Sonoma County well owners under strain as drought hits underground supplies
Like most of Sonoma County’s rural residents, my family knows exactly where our life-sustaining water comes from: deep in the ground below our feet.
We have an 80-foot well drilled decades ago on the edge of our acreage, drawing about three gallons of water a minute from the subterranean aquifer. A submersible pump fills a dark green 2,500-gallon storage tank connected to a booster pump that sends pressurized water uphill to our indoor and outdoor faucets.
Our water is clear, sweet-tasting soil-filtered rainfall that collects in cracks and gaps in fractured rocks and other underground deposits. By good fortune, our aquifer is free of substances that force some well owners to filter impurities from their water.

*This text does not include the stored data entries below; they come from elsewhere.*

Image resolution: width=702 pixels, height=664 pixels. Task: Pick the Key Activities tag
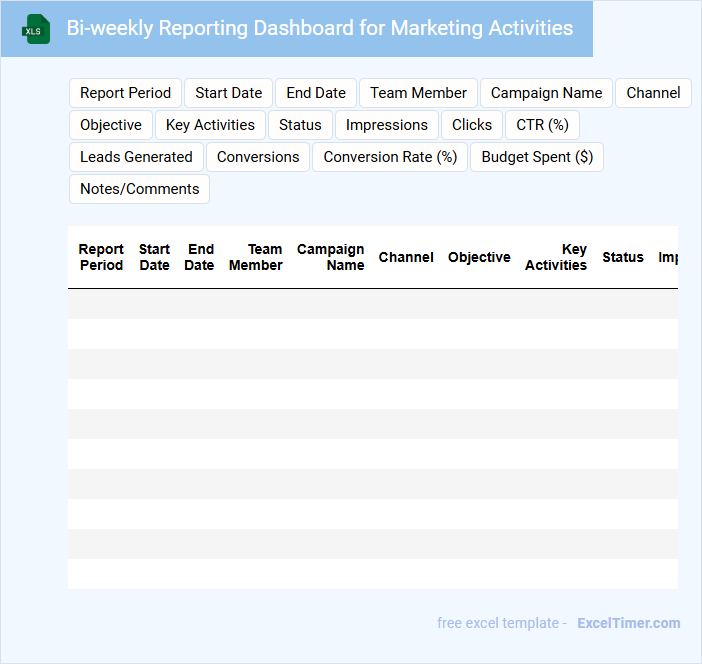point(210,125)
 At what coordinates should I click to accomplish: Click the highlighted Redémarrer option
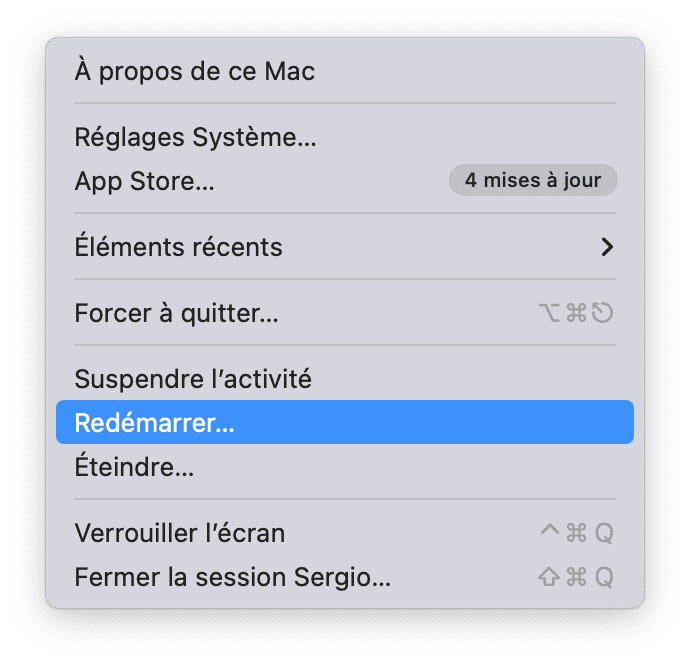[x=155, y=423]
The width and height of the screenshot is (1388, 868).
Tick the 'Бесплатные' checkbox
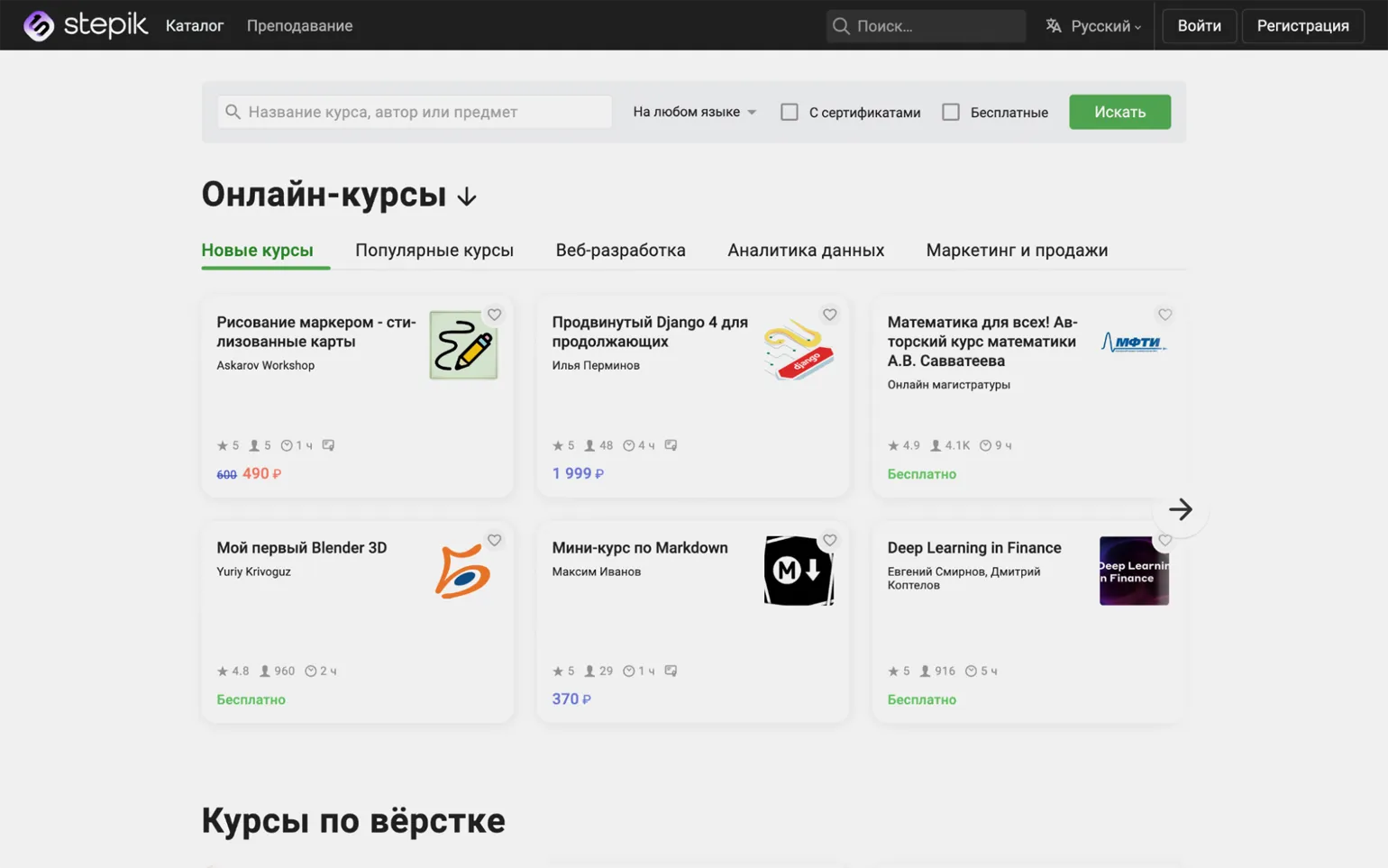(951, 112)
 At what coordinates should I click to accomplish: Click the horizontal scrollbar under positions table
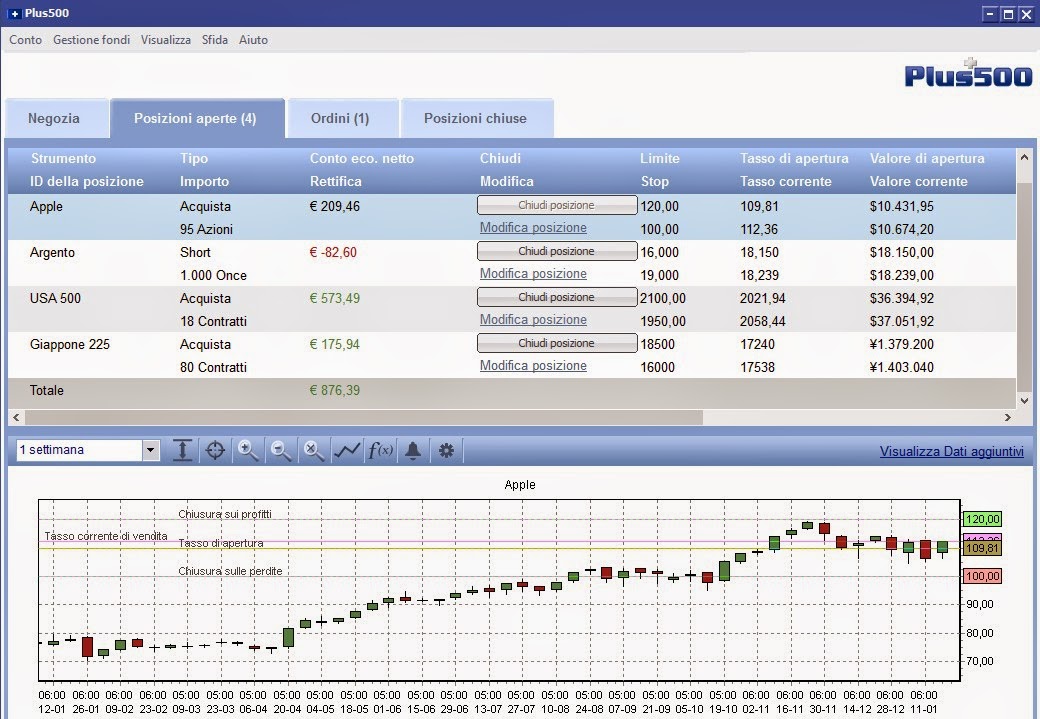coord(363,417)
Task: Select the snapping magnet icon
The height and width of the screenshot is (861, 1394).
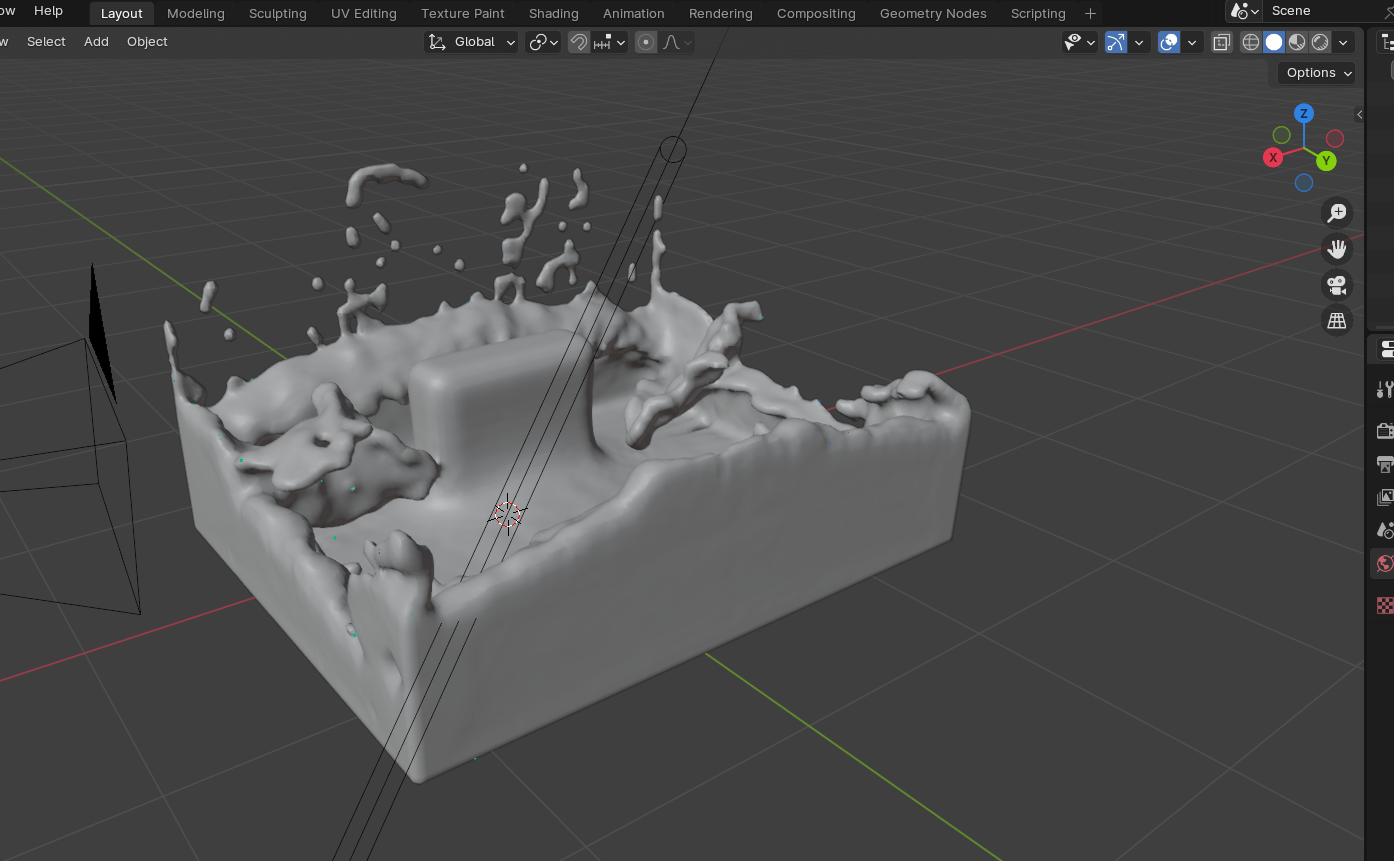Action: [x=578, y=42]
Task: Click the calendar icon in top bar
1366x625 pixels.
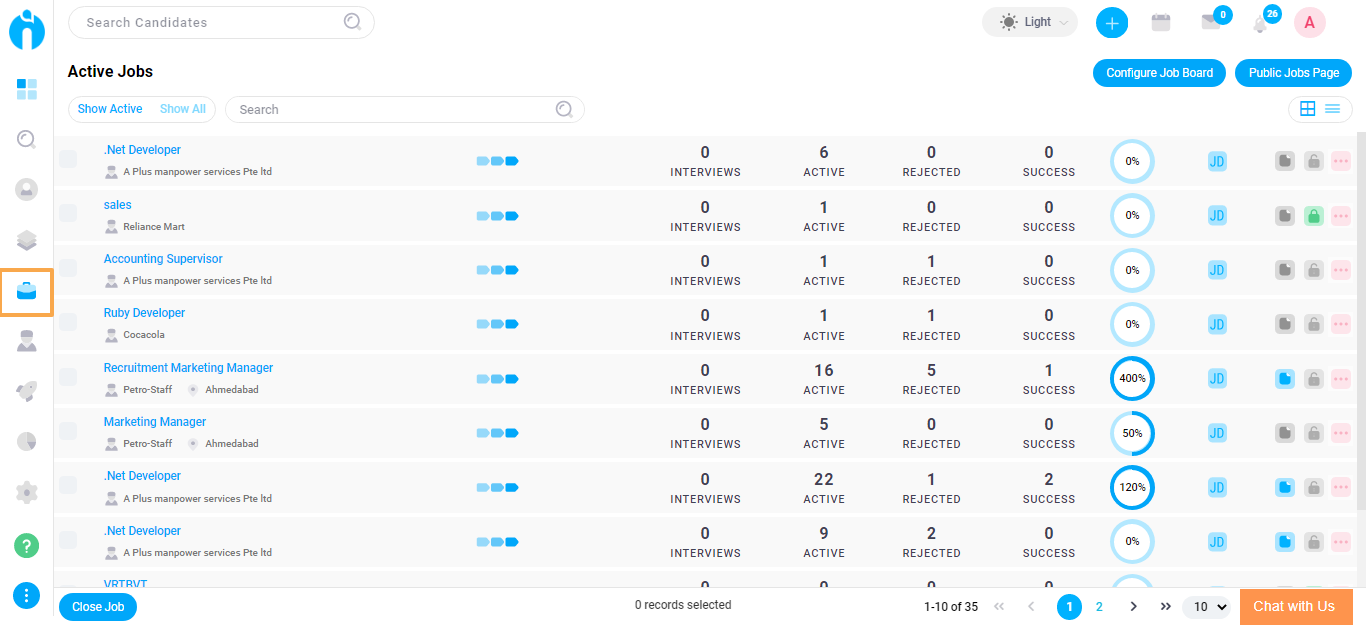Action: click(1161, 22)
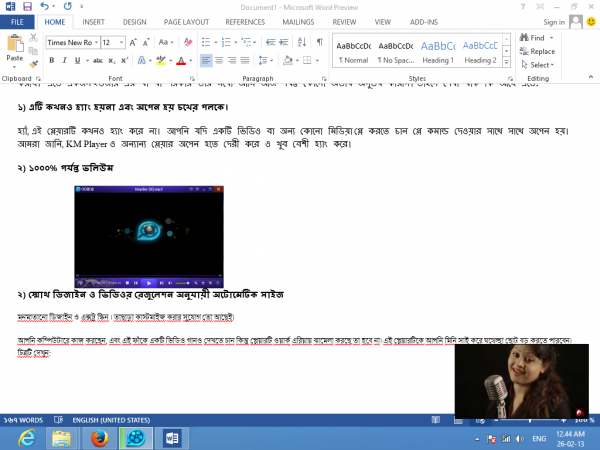Click the Paste icon in Clipboard group
Viewport: 600px width, 450px height.
point(14,44)
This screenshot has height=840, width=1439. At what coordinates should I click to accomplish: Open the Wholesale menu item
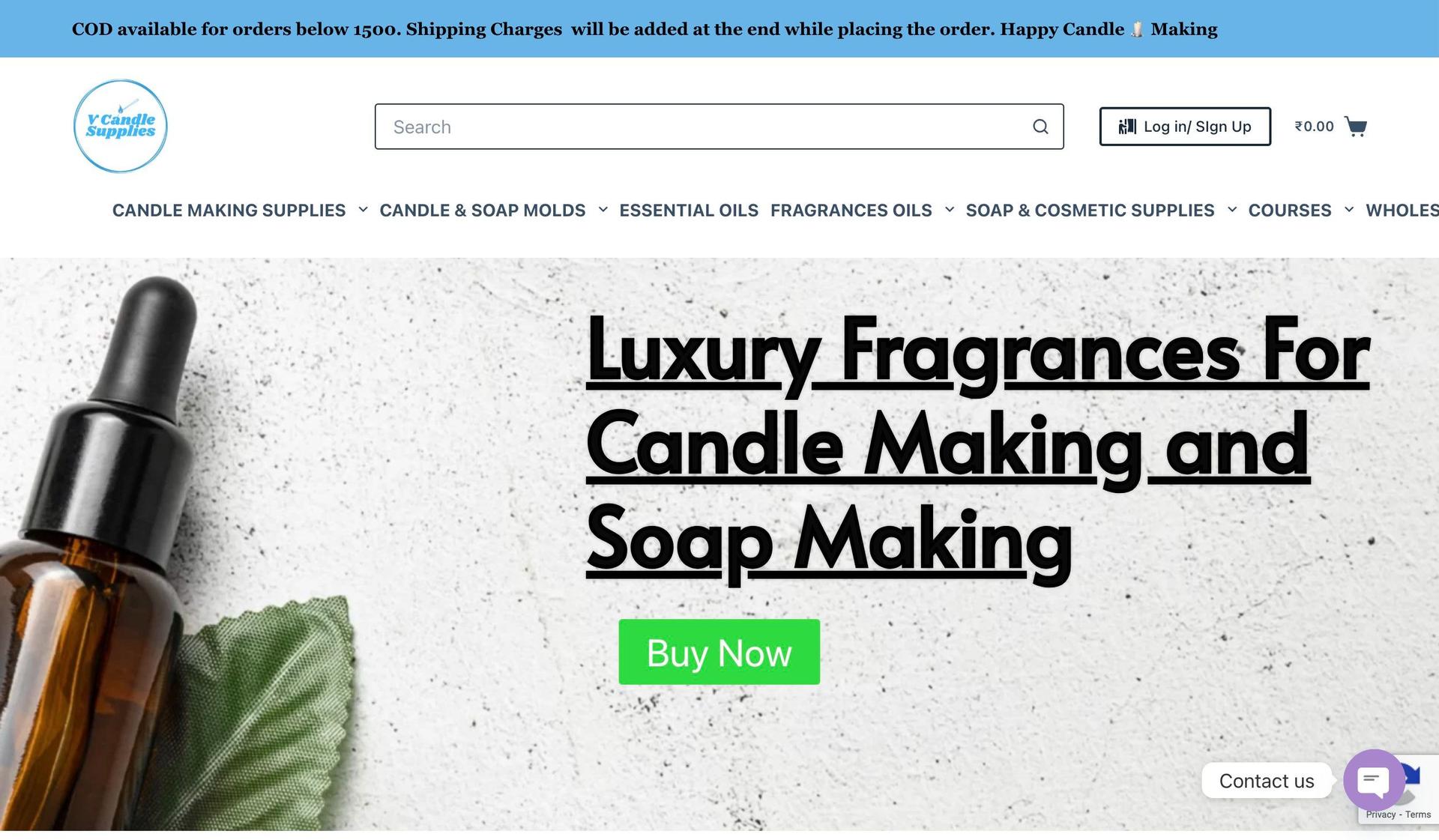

We pay no water bills, but must, over the years, occasionally repair or replace a pump or electrical parts.
And we are by no means unique. There are an estimated 35,000 to 40,000 well owners in Sonoma County, most of them residing beyond the reach of city and special district water systems fed largely by Sonoma Water, the county agency that serves more than 600,000 Sonoma and Marin county residents.
There are about 12,000 wells in the Santa Rosa Plain operated by five cities — Santa Rosa, Windsor, Rohnert Park, Cotati and Sebastopol — the water agency, homes, ranches and businesses. Public wells account for 15% of use; private wells 85%.
Private well owners are mostly untouched by the drought-prompted water conservation mandates facing city and suburban residents and the denial of surface water to some Russian River water rights holders.
Tables somewhat turned for well owners
But as the region’s two major reservoirs — Lake Sonoma northwest of Healdsburg and Lake Mendocino near Ukiah — recede in the wake of two rain-poor winters, the tables are somewhat turned.
Homes and businesses connected to the regional system are essentially guaranteed water when they turn their taps, but private well owners can only hope to get by until rain once again hits the ground — an uncomfortable situation in years like this.
As the dwindling reservoirs display rings of bare earth for all to see, well water levels are invisibly falling and threatening to go dry in some areas.
Well owners like me are making strategic choices about domestic and outdoor water use, hoping to avoid the expensive alternatives of running out: buying truckloads of water or digging deeper new wells.
“It’s like having your only bank account and you don’t know how much is in it, when it will run out or how much you have to put back into it,” said Martha, a Sebastopol-area resident with 106-foot well, said in response to a Press Democrat query of well owners. She declined to give her last name.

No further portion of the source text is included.